4 and 5, FIG. 4 shows a schematic diagram of the principle of the air-conditioning system when switching to the cooling mode according to an embodiment of the present invention, and FIG. 5 shows the schematic diagram of the air-conditioning system when switching to the heating mode according to an embodiment of the present invention. Schematic diagram of the principle. As shown in Figures 4 and 5, the air conditioning system includes a compressor 1, an outdoor heat exchanger 2, an indoor heat exchanger 3, an electronic expansion valve 4, and an electromagnetic four-way reversing valve 5. The electromagnetic four-way reversing valve 5 has ( C, D, E, S) tube, when the (C, D) tube is connected, and the (E, S) tube is connected, the air conditioning system switches to the cooling mode. When the (C, S) tube is turned on and the (D, E) tube is turned on, the air-conditioning system switches to the heating mode. The air supplement part 6 includes an air supplement device 61 that can deliver gas consistent with the refrigerant, and the air supplement device has a two-way power source, that is, it can not only deliver gas to the refrigerant pipeline of the air conditioning system, but also from the air conditioning system. Gas is recovered in the refrigerant pipeline. The air supplement device 61 is equipped with a heating device 62, and the heating device is a heating tube coiled around the outer wall of the air supplement device. The air supplement device 61 is connected to the D pipe and the S pipe through the first pipe 71 and the second pipe 72 respectively. The D pipe is connected to the discharge port of the compressor, the S pipe is connected to the suction port of the compressor, and the first pipe The first solenoid valve 81 and the second solenoid valve 82 are respectively provided on the path 71 and the second pipe 72. The positions near the S tube and the D tube in the refrigerant circuit are respectively provided for detecting the discharge pressure and suction of the compressor. The first pressure sensor 91 and the second pressure sensor 92 of air pressure.

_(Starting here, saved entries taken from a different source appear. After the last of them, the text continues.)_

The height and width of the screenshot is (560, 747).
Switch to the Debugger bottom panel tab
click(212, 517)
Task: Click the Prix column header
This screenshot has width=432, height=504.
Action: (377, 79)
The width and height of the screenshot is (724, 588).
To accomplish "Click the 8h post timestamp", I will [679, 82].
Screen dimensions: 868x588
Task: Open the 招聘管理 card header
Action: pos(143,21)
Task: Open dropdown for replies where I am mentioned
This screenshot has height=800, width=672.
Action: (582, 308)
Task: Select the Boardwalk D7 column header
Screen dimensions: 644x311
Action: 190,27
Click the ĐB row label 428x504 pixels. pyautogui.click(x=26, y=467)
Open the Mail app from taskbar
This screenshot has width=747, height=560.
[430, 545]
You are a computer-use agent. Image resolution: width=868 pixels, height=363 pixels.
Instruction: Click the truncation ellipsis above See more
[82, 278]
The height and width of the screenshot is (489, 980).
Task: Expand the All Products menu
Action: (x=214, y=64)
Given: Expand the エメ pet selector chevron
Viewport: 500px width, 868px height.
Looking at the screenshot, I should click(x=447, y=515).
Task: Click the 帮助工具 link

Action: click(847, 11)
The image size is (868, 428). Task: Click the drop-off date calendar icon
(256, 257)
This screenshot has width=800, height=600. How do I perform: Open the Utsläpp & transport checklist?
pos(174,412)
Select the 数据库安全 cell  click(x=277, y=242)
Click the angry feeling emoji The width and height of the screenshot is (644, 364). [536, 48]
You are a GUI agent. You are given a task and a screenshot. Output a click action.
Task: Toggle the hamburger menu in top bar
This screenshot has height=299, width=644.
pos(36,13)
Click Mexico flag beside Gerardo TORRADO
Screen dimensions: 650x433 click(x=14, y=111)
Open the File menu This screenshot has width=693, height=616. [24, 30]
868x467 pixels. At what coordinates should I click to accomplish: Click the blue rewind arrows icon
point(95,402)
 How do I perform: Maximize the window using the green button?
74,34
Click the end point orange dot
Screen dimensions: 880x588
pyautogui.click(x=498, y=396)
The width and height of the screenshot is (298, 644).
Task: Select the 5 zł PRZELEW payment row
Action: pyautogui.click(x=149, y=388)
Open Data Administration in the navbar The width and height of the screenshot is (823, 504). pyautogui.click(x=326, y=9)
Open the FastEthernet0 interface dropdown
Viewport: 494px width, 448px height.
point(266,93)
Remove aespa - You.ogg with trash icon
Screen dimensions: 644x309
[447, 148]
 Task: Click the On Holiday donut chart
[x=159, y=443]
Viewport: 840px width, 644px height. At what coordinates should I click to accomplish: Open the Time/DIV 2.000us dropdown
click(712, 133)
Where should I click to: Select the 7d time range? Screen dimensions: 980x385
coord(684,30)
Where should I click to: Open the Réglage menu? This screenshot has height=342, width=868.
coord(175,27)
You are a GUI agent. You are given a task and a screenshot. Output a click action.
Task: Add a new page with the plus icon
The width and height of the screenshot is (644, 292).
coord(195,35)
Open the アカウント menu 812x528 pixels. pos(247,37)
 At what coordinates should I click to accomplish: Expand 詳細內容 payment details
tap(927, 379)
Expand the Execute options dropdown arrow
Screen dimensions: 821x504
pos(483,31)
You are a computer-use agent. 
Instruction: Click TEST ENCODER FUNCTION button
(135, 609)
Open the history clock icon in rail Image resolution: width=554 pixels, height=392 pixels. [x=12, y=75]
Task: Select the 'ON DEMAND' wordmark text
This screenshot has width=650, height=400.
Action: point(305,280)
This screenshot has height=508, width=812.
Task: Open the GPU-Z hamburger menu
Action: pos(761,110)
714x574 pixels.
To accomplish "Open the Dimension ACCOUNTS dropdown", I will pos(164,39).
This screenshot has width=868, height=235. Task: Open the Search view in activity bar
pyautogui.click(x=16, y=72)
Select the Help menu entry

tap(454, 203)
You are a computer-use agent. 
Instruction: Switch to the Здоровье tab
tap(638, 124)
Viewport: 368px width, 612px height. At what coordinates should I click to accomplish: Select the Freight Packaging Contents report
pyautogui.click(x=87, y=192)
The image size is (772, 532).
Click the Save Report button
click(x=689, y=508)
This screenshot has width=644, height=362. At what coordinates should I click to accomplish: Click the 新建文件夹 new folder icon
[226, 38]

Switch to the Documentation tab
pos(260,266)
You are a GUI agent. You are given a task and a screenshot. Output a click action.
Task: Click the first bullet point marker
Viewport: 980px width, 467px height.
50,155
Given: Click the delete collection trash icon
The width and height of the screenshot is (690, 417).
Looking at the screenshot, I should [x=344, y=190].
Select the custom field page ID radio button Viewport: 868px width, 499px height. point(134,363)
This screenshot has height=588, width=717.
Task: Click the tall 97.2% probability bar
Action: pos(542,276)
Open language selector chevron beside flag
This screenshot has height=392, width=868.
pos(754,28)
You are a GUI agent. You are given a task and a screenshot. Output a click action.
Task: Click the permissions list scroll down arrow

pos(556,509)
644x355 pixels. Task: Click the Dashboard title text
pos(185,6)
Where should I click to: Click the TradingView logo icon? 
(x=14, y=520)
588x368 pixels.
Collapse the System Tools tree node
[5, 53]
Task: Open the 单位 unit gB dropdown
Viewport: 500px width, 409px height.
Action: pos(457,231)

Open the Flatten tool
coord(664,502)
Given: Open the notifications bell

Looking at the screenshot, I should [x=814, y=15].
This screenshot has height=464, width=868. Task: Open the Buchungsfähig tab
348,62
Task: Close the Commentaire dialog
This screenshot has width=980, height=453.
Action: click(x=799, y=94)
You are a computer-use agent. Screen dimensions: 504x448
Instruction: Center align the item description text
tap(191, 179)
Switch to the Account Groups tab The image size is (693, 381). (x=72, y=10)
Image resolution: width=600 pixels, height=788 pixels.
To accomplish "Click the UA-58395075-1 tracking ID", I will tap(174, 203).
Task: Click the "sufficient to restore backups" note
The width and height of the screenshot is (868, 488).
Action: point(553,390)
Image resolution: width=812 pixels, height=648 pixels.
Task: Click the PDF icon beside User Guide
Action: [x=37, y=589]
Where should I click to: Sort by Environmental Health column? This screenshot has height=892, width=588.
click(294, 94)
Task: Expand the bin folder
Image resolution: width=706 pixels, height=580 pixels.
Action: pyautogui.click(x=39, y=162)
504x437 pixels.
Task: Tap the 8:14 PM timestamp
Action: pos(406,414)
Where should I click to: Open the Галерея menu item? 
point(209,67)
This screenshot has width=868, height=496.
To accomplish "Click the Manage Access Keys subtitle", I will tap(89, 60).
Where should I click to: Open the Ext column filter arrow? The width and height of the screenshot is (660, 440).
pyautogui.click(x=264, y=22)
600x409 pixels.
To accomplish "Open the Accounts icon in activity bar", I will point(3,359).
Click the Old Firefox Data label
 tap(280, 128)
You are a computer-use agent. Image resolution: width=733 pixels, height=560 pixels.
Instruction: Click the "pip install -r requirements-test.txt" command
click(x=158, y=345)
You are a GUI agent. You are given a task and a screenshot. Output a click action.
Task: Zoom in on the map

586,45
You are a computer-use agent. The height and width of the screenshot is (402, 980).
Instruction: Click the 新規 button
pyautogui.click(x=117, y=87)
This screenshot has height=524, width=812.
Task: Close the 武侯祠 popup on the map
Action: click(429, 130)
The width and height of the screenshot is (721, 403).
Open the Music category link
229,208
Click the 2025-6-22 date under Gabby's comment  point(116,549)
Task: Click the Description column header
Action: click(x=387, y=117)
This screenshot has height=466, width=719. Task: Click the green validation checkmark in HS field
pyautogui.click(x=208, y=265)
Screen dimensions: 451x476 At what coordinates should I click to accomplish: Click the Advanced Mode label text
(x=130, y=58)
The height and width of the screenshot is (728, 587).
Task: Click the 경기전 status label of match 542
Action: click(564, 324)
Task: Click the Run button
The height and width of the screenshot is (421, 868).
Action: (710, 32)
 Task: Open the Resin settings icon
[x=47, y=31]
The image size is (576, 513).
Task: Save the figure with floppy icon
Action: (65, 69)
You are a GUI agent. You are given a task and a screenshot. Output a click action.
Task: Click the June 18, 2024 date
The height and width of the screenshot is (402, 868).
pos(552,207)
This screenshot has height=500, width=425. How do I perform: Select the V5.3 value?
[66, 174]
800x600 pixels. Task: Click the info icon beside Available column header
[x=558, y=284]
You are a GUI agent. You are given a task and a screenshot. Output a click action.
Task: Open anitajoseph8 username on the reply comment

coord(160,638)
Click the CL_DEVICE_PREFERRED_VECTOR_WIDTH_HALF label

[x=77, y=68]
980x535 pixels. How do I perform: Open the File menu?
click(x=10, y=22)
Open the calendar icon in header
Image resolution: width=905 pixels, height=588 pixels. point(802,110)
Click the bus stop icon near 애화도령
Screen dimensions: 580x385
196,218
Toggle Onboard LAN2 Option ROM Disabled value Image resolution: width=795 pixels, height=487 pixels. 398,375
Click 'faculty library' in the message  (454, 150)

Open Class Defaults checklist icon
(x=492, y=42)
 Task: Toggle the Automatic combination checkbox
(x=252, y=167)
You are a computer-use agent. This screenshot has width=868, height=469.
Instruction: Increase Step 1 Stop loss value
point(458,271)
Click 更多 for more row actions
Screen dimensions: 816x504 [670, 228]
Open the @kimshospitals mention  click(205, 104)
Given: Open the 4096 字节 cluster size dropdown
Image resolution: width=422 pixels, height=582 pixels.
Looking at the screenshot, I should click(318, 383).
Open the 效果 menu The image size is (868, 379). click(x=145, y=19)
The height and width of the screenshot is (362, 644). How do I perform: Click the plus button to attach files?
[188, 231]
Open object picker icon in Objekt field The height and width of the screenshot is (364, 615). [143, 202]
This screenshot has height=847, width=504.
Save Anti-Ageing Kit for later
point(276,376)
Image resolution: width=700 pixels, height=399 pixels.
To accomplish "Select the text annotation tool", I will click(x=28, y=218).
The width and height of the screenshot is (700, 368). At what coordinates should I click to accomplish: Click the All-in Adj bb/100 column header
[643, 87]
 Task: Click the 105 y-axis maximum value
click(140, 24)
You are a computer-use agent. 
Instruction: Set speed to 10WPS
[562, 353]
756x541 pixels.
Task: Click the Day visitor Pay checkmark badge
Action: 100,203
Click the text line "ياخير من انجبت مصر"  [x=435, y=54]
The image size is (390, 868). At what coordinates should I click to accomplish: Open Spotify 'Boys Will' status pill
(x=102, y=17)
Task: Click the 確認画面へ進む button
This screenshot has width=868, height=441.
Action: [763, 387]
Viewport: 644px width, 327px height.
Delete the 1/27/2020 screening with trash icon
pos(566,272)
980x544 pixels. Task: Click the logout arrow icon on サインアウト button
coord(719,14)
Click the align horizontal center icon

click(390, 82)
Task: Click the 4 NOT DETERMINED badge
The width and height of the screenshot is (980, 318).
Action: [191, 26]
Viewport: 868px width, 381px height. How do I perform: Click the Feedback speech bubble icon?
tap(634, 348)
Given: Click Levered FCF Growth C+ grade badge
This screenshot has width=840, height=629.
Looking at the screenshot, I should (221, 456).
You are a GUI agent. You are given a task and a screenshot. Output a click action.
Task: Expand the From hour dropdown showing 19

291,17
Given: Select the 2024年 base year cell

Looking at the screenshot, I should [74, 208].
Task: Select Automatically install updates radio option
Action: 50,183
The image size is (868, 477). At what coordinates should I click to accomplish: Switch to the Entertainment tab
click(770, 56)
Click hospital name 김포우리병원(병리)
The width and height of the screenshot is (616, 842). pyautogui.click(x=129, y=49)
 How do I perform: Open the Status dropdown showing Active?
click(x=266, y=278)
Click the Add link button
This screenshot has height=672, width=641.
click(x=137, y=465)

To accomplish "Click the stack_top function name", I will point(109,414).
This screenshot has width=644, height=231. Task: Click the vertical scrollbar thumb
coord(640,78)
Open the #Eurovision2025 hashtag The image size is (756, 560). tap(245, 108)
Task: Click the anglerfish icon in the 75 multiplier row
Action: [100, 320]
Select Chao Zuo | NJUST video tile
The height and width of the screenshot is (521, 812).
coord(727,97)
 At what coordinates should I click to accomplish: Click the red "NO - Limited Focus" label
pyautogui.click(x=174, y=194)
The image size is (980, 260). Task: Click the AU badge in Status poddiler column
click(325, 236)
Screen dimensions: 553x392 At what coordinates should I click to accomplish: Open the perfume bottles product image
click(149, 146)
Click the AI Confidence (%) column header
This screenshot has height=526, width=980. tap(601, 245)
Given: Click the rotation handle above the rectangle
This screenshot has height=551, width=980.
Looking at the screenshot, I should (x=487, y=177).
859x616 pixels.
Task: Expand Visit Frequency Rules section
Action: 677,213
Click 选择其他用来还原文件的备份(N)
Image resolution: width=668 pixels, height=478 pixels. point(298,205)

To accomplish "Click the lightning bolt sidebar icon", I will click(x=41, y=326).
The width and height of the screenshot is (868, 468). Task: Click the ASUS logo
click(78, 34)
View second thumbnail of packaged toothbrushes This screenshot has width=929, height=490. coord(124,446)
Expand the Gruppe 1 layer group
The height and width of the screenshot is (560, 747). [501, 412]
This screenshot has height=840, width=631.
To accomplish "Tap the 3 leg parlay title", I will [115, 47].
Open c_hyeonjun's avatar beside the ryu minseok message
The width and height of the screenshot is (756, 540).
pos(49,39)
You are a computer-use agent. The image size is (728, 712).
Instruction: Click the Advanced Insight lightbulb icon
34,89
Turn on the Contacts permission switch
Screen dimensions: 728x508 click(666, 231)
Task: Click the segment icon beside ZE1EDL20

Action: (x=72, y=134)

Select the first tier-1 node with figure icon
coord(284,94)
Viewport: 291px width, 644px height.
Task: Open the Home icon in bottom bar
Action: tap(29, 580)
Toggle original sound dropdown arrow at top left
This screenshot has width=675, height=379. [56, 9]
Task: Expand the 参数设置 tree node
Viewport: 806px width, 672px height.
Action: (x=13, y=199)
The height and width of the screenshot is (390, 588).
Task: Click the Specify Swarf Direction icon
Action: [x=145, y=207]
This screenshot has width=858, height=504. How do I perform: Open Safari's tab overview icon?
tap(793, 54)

The air-conditioning system includes a control module. Based on the structure of the above-mentioned air-conditioning system and the piping (71, 72), solenoid valves (81, 82) and pressure sensors (91, 92) of the air-conditioning system, the air-conditioning system can be controlled by the control module. The following control method is used to ensure the reliable commutation of the electromagnetic four-way reversing valve when the air conditioning system needs to switch between the cooling mode and the heating mode.

In the description of the present invention, "control module" and "processor" may include hardware, software, or a combination of both. A module can include hardware circuits, various suitable sensors, communication ports, and memory, and can also include software parts, such as program codes, or a combination of software and hardware. The processor may be a central processing unit, a microprocessor, an image processor, a digital signal processor, or any other suitable processor. The processor has data and/or signal processing functions. The processor can be implemented in software, hardware, or a combination of the two. The non-transitory computer-readable storage medium includes any suitable medium that can store program code, such as magnetic disks, hard disks, optical disks, flash memory, read-only memory, random access memory, and so on.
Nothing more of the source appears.